任务 1 – 请将关于肖洛霍夫的摘录中的这句话译成英文:“1922年去莫斯科,当过小工、泥水匠和会计,开始学习写作。”

摘录 –
---*---

米哈伊尔·肖洛霍夫
2009-05-13
“由于在描绘顿河农村的史诗式作品中,作家以真正的品格和艺术感染力,反映了俄罗斯人民某个历史阶段的生活面貌。”
——获奖评语
[作家简介]
1965年,角逐诺贝尔文学奖的人数打破了历史纪录,多达八十九人,最后由肖洛霍夫获得。对于肖氏的获奖,世界舆论并不感到惊讶,不少人认为就凭他那部扬名四海的巨著《静静的顿河》,就早该获得这一殊荣了。1964年,萨特虽然自己谢绝领奖,但在有关的公开声明中,就为肖洛霍夫打抱不平,并向瑞典学院提出了尖锐的意见。瑞典学院倒也“虚心明理”,第二年就决定把奖授给肖洛霍夫,表彰他“在描绘顿河的史诗式作品中,以艺术家的力量和正直,表现了俄国人民生活中具有历史意义的面貌”。
米哈伊尔·亚历山大罗维奇·肖洛霍夫,1905年5月24日出生于顿河地区维约申斯克镇的克鲁日伊林村。父亲是从梁赞省移居顿河的外地人,曾做过商店职员、磨坊经理等。母亲出身农家,是乌克兰人。肖洛霍夫曾先后在维约申斯克镇等地的小学和中学学习,国内战争开始后辍学。以后曾在家乡当过办事员、征粮队队员。1922年去莫斯科,当过小工、泥水匠和会计,开始学习写作。1923年担任《农村青年》杂志的通讯员,加入莫斯科共青团作家和诗人的文学团体“青年近卫军”,并相继发表了小品文《考验》、《三个纽扣》和《检查员》等。1924年加入俄罗斯无产阶级作家联合会,同年发表第一篇短篇小说《胎记》。此后,连续在报刊上发表多篇中短篇小说,直至1929年出版短篇小说集《顿河故事》和《浅蓝的原野》。同年返回家乡维约申斯克镇定居,开始创作长篇小说《静静的顿河》。

---*---

练习数据 –
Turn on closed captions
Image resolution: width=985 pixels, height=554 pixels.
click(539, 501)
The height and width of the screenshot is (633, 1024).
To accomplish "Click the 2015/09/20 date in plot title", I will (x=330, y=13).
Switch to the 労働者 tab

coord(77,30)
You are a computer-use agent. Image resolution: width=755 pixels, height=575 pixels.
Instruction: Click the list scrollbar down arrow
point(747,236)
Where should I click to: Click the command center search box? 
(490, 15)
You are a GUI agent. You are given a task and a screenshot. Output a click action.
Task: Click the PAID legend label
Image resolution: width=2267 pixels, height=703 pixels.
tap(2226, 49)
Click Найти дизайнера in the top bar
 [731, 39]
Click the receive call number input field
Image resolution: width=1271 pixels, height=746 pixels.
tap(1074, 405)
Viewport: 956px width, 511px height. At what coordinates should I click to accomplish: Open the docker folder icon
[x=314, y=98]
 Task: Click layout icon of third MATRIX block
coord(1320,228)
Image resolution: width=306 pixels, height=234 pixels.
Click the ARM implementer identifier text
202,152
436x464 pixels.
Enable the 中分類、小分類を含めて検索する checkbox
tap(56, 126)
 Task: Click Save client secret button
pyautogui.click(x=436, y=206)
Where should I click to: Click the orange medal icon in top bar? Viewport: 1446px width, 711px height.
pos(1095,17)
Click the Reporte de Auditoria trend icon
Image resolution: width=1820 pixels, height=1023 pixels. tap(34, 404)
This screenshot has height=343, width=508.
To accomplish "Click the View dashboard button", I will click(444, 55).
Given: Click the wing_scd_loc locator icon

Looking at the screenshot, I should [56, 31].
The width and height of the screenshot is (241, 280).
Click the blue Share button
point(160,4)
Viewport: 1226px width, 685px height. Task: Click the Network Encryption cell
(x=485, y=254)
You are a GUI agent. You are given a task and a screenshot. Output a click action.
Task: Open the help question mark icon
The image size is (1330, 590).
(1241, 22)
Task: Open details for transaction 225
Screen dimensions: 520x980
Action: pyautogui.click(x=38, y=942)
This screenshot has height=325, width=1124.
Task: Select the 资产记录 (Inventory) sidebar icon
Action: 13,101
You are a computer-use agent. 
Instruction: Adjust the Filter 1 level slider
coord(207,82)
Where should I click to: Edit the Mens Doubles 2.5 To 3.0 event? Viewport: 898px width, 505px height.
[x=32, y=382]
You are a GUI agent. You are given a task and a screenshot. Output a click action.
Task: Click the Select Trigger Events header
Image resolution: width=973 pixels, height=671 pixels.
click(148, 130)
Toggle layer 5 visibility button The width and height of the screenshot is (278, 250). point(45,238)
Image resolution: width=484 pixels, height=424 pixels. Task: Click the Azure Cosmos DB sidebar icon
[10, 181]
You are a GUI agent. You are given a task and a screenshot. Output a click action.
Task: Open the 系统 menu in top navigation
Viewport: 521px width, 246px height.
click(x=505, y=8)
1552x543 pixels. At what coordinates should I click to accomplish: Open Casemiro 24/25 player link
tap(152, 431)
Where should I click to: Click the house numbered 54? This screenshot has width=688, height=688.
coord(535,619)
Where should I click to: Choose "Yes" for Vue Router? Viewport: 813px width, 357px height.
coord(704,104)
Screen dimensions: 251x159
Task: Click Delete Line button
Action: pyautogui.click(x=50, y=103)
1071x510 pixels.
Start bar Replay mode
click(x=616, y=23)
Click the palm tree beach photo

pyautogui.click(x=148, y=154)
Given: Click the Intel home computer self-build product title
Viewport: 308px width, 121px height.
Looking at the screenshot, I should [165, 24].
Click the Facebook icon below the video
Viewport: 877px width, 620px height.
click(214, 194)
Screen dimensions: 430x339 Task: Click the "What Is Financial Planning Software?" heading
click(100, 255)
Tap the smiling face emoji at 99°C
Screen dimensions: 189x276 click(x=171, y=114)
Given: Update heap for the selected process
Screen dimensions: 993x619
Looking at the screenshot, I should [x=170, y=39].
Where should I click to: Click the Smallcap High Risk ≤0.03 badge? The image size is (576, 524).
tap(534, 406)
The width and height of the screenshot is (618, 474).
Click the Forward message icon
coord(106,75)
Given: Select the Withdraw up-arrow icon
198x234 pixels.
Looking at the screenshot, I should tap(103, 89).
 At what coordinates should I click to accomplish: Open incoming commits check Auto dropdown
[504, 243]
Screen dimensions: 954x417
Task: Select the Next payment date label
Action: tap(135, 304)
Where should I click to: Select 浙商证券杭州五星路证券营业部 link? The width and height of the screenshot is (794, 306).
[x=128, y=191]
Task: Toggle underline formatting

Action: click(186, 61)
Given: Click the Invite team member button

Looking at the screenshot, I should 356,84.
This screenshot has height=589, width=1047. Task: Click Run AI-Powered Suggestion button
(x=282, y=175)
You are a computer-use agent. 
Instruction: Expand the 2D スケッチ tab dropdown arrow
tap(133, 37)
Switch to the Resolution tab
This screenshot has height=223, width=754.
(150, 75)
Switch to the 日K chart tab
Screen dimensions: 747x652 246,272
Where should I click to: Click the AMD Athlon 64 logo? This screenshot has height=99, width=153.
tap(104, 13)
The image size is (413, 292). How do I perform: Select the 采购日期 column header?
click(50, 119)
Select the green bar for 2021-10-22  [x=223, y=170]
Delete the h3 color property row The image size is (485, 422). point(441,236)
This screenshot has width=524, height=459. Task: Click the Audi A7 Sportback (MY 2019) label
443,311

---*---

任务 2 – 将记录中的几行排成 Markdown 表格,两列分别为“序号”和“行内容”。从含有“Given: Update heap for the selected process”的那一行开始,到含有“tap(534, 406)”的那一行为止,两端都包括,空行不列入。

练习答案 1 – In 1922 he went to Moscow, worked as a laborer, a mason, and an accountant, and began learning to write.

练习答案 2 –
| 序号 | 行内容 |
|---|---|
| 1 | Given: Update heap for the selected process |
| 2 | Screen dimensions: 993x619 |
| 3 | Looking at the screenshot, I should [x=170, y=39]. |
| 4 | Where should I click to: Click the Smallcap High Risk ≤0.03 badge? The image size is (576, 524). |
| 5 | tap(534, 406) |